▶ Raw data:
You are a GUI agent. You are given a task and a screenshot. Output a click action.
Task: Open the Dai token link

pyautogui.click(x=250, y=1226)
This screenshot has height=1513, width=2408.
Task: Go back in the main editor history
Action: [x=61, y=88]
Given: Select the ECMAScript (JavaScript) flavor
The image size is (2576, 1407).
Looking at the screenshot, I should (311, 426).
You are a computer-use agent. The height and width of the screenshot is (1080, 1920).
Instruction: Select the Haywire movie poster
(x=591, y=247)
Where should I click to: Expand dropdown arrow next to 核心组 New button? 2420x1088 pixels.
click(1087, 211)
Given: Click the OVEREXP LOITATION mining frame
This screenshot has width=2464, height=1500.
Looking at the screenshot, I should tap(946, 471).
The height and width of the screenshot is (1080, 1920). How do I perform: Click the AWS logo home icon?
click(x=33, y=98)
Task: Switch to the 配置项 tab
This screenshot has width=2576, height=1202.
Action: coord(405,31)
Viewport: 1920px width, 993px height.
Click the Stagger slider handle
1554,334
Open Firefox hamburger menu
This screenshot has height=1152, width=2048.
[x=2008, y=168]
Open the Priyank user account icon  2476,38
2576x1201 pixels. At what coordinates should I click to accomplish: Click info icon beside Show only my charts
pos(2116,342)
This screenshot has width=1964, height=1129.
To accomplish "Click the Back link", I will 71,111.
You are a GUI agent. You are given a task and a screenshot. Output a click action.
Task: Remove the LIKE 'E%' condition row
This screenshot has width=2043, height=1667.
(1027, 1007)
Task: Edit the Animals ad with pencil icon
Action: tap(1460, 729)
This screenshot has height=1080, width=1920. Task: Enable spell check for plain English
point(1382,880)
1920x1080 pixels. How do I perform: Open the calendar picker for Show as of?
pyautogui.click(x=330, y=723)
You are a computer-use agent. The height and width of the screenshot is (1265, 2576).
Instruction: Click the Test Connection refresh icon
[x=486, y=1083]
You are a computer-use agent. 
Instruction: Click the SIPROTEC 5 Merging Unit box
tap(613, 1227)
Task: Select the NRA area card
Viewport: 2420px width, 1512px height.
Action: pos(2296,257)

▶ What needs to be done:
Starting with the line that contains "2576x1201 pixels. At", restate every line up to and including the last one above, exactly.

▶ Output below:
2576x1201 pixels. At what coordinates should I click to accomplish: Click info icon beside Show only my charts
pos(2116,342)
This screenshot has width=1964, height=1129.
To accomplish "Click the Back link", I will 71,111.
You are a GUI agent. You are given a task and a screenshot. Output a click action.
Task: Remove the LIKE 'E%' condition row
This screenshot has width=2043, height=1667.
(1027, 1007)
Task: Edit the Animals ad with pencil icon
Action: tap(1460, 729)
This screenshot has height=1080, width=1920. Task: Enable spell check for plain English
point(1382,880)
1920x1080 pixels. How do I perform: Open the calendar picker for Show as of?
pyautogui.click(x=330, y=723)
You are a computer-use agent. The height and width of the screenshot is (1265, 2576).
Instruction: Click the Test Connection refresh icon
[x=486, y=1083]
You are a computer-use agent. 
Instruction: Click the SIPROTEC 5 Merging Unit box
tap(613, 1227)
Task: Select the NRA area card
Viewport: 2420px width, 1512px height.
Action: pos(2296,257)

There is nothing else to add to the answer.